## Prompt:
Going down the data below, set down exactly the line with "Instruction: Collapse the ribbon with chevron" and each line after it through the line with "Task: Open the PUBLISHED status dropdown"; no other lines.

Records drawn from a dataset
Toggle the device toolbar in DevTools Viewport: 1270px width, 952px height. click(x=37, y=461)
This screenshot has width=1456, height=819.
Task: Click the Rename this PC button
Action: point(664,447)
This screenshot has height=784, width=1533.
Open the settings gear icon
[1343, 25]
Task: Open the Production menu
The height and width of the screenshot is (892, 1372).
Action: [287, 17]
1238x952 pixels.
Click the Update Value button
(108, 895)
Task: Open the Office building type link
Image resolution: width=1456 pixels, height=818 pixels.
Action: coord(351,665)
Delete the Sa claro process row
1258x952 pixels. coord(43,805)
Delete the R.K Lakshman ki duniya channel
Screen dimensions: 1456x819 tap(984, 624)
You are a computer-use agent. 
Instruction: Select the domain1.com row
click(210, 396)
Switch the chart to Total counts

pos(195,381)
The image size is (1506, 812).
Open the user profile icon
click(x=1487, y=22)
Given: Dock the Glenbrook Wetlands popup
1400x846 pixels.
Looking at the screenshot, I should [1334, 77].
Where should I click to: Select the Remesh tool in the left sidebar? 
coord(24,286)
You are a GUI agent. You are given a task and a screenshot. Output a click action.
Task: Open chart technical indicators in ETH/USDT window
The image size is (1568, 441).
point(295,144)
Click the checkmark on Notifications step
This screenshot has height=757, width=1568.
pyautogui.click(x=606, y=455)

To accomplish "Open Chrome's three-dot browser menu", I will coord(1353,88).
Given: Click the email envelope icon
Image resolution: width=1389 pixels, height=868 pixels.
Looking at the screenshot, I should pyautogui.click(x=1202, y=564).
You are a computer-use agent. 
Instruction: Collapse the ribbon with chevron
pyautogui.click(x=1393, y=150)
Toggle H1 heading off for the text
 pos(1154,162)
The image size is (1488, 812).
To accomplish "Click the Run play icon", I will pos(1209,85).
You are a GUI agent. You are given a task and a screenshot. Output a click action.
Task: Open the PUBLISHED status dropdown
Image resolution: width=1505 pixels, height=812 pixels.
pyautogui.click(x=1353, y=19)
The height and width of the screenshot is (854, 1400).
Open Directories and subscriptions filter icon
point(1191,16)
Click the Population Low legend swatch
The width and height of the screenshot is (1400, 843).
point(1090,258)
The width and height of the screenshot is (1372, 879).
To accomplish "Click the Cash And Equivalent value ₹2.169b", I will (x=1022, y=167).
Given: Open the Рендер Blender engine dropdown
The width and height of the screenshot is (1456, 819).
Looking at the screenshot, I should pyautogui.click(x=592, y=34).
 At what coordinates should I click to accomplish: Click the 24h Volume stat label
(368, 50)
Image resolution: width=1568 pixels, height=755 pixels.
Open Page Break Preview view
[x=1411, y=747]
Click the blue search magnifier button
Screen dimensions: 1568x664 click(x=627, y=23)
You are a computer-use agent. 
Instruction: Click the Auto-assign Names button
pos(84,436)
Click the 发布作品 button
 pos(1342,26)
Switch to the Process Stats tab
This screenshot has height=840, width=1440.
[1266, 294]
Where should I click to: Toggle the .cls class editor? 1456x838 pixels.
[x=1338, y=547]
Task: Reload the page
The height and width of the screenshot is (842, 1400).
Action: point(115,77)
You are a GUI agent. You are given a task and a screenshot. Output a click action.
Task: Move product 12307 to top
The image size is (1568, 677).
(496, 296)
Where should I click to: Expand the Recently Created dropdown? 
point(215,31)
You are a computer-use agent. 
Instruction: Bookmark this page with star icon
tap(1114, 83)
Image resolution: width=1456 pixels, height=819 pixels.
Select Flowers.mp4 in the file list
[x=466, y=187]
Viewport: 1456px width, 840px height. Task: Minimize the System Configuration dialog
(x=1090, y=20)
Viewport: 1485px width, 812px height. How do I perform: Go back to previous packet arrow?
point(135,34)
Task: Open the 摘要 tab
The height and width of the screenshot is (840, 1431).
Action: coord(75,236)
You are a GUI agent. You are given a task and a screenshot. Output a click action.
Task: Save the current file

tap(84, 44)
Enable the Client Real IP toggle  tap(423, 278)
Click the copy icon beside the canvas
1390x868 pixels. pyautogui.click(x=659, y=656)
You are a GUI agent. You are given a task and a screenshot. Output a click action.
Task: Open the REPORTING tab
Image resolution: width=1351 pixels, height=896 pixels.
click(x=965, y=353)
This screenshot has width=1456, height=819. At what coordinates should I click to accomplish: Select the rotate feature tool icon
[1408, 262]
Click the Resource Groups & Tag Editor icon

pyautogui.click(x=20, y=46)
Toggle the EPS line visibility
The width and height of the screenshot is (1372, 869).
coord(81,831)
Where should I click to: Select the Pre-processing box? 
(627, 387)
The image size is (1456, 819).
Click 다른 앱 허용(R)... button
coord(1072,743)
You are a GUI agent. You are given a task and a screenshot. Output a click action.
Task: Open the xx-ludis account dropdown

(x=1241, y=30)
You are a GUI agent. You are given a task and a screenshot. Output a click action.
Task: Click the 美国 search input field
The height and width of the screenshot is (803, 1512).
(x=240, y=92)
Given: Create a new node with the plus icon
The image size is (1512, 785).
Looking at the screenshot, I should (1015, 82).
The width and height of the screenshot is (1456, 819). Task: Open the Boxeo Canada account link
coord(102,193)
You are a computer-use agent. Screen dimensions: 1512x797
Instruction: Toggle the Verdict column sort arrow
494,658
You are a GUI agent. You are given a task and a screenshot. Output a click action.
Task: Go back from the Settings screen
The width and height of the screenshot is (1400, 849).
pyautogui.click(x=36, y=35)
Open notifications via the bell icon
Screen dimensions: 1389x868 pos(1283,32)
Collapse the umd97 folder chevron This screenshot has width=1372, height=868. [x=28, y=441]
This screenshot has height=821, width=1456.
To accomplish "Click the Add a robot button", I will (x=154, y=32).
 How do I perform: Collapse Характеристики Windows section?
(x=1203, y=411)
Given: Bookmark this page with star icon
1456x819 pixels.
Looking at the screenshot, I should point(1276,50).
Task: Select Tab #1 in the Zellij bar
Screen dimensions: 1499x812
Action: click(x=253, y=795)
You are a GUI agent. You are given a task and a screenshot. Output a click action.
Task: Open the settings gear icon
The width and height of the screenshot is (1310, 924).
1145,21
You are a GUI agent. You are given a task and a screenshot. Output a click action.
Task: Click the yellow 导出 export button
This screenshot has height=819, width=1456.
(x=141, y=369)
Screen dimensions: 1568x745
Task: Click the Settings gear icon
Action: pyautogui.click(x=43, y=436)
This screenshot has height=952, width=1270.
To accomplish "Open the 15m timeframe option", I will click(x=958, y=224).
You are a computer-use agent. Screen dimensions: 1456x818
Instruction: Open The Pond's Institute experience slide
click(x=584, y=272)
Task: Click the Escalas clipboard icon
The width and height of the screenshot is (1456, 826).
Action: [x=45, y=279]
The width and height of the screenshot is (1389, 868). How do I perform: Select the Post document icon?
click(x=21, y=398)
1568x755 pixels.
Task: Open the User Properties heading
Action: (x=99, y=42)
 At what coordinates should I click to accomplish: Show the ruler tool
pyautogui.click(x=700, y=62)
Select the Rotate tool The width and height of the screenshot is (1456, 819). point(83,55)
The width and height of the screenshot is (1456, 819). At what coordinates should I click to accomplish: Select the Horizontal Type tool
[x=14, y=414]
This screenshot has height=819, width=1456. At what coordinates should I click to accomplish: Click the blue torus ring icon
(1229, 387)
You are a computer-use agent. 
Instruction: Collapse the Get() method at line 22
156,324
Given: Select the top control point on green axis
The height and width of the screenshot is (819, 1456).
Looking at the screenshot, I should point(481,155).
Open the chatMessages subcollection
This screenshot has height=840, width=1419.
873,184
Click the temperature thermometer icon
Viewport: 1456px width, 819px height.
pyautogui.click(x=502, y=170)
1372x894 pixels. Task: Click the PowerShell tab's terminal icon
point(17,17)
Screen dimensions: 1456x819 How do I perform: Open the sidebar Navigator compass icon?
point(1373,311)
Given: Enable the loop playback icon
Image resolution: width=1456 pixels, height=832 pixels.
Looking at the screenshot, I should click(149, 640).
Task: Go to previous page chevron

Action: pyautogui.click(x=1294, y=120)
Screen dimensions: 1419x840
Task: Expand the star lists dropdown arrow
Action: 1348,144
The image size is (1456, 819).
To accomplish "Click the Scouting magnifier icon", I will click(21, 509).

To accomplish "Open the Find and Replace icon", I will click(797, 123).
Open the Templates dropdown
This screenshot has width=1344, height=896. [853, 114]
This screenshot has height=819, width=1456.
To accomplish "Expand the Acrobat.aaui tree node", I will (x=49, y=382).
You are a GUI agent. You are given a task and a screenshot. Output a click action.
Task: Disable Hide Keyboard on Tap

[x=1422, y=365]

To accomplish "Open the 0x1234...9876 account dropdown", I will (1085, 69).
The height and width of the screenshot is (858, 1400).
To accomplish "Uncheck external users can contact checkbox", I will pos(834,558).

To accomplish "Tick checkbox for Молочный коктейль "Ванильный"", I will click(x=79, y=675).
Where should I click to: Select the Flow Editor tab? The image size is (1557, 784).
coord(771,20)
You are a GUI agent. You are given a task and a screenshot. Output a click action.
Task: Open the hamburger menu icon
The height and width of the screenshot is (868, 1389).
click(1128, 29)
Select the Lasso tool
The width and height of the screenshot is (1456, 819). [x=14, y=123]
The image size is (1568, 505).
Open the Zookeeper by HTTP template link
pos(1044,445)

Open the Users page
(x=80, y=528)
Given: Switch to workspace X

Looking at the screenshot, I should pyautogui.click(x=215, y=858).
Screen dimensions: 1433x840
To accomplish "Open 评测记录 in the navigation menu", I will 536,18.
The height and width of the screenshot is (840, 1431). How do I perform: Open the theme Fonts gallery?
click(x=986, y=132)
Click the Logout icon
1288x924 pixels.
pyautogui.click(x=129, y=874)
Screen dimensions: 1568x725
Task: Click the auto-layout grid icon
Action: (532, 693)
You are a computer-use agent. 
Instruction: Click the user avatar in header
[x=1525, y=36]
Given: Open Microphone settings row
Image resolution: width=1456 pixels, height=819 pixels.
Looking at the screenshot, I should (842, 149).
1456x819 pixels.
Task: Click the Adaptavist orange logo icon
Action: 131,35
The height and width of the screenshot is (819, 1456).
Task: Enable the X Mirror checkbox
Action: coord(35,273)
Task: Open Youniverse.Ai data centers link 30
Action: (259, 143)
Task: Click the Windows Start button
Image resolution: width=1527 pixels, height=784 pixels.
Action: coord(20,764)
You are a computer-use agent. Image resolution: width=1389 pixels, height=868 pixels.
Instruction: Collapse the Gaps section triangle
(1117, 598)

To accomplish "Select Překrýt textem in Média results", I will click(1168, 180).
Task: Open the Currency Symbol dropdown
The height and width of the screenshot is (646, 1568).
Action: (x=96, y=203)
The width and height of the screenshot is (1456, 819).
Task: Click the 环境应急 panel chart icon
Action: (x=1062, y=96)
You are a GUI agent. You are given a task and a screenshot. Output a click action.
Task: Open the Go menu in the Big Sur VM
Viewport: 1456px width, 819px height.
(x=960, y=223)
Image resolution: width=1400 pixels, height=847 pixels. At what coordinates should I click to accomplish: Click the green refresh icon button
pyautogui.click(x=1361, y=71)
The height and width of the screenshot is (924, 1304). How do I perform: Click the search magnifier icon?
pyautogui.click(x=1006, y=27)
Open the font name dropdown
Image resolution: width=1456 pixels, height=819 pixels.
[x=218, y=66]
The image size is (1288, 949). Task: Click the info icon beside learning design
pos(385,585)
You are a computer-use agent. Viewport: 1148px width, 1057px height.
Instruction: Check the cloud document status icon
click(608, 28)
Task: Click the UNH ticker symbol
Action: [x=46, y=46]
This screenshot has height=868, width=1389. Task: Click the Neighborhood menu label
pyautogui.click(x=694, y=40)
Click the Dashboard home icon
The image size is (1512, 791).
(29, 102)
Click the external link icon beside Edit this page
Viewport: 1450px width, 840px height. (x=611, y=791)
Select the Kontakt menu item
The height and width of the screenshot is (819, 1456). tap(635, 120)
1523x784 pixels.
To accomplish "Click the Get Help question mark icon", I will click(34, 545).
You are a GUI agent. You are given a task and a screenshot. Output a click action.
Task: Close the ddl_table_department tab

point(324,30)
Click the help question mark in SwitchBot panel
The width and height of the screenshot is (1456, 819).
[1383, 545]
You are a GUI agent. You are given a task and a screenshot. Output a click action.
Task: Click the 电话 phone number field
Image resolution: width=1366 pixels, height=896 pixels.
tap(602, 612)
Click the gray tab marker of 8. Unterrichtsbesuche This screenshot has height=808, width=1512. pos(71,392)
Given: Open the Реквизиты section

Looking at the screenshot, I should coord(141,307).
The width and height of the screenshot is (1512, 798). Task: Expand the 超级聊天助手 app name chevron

## Solution to this problem:
Instruction: Collapse the ribbon with chevron
pyautogui.click(x=1393, y=150)
Toggle H1 heading off for the text
 pos(1154,162)
The image size is (1488, 812).
To accomplish "Click the Run play icon", I will pos(1209,85).
You are a GUI agent. You are given a task and a screenshot. Output a click action.
Task: Open the PUBLISHED status dropdown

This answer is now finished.